# [Directions for this task]
Rewrite the stretch from the start of the material through the line containing "Action: click(354, 552)", putting "support" in place of "help" and leaving everything else unchanged.
----
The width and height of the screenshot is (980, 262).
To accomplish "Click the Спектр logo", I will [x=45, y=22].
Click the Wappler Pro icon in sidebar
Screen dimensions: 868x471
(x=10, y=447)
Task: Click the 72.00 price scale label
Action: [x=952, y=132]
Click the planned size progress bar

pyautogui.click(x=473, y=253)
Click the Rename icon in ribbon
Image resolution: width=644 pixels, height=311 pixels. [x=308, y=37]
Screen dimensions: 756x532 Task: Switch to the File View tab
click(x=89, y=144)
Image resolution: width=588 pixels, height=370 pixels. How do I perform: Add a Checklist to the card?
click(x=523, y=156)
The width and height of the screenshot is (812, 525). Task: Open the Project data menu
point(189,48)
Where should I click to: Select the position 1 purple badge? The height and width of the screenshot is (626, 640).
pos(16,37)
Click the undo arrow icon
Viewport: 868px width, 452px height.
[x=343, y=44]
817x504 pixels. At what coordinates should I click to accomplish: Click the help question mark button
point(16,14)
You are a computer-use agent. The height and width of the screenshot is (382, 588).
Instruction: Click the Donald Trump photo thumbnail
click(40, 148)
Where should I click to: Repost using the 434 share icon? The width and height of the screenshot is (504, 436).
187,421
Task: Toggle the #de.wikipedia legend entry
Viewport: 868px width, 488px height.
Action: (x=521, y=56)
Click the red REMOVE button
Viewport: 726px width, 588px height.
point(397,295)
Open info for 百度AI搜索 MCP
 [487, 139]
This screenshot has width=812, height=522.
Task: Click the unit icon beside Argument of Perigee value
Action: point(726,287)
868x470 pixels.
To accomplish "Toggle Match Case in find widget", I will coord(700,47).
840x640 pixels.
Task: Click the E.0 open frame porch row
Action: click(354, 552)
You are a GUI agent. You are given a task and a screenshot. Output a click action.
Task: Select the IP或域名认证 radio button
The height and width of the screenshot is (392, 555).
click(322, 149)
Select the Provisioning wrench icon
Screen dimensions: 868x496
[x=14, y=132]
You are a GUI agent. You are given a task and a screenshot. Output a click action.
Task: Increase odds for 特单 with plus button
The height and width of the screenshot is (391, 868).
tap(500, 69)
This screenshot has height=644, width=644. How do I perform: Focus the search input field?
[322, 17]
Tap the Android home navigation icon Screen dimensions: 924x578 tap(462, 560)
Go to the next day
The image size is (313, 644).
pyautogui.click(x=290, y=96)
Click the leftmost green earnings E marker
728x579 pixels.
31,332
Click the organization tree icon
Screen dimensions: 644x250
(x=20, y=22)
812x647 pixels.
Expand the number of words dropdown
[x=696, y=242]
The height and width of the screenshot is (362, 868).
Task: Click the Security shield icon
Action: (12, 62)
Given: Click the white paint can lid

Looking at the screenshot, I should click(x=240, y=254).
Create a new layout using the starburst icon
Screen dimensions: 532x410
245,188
----
# [Answer below]
The width and height of the screenshot is (980, 262).
To accomplish "Click the Спектр logo", I will [x=45, y=22].
Click the Wappler Pro icon in sidebar
Screen dimensions: 868x471
(x=10, y=447)
Task: Click the 72.00 price scale label
Action: [x=952, y=132]
Click the planned size progress bar

pyautogui.click(x=473, y=253)
Click the Rename icon in ribbon
Image resolution: width=644 pixels, height=311 pixels. [x=308, y=37]
Screen dimensions: 756x532 Task: Switch to the File View tab
click(x=89, y=144)
Image resolution: width=588 pixels, height=370 pixels. How do I perform: Add a Checklist to the card?
click(x=523, y=156)
The width and height of the screenshot is (812, 525). Task: Open the Project data menu
point(189,48)
Where should I click to: Select the position 1 purple badge? The height and width of the screenshot is (626, 640).
pos(16,37)
Click the undo arrow icon
Viewport: 868px width, 452px height.
[x=343, y=44]
817x504 pixels. At what coordinates should I click to accomplish: Click the support question mark button
point(16,14)
You are a computer-use agent. The height and width of the screenshot is (382, 588).
Instruction: Click the Donald Trump photo thumbnail
click(40, 148)
Where should I click to: Repost using the 434 share icon? The width and height of the screenshot is (504, 436).
187,421
Task: Toggle the #de.wikipedia legend entry
Viewport: 868px width, 488px height.
Action: (x=521, y=56)
Click the red REMOVE button
Viewport: 726px width, 588px height.
point(397,295)
Open info for 百度AI搜索 MCP
 [487, 139]
This screenshot has width=812, height=522.
Task: Click the unit icon beside Argument of Perigee value
Action: point(726,287)
868x470 pixels.
To accomplish "Toggle Match Case in find widget", I will coord(700,47).
840x640 pixels.
Task: Click the E.0 open frame porch row
Action: click(354, 552)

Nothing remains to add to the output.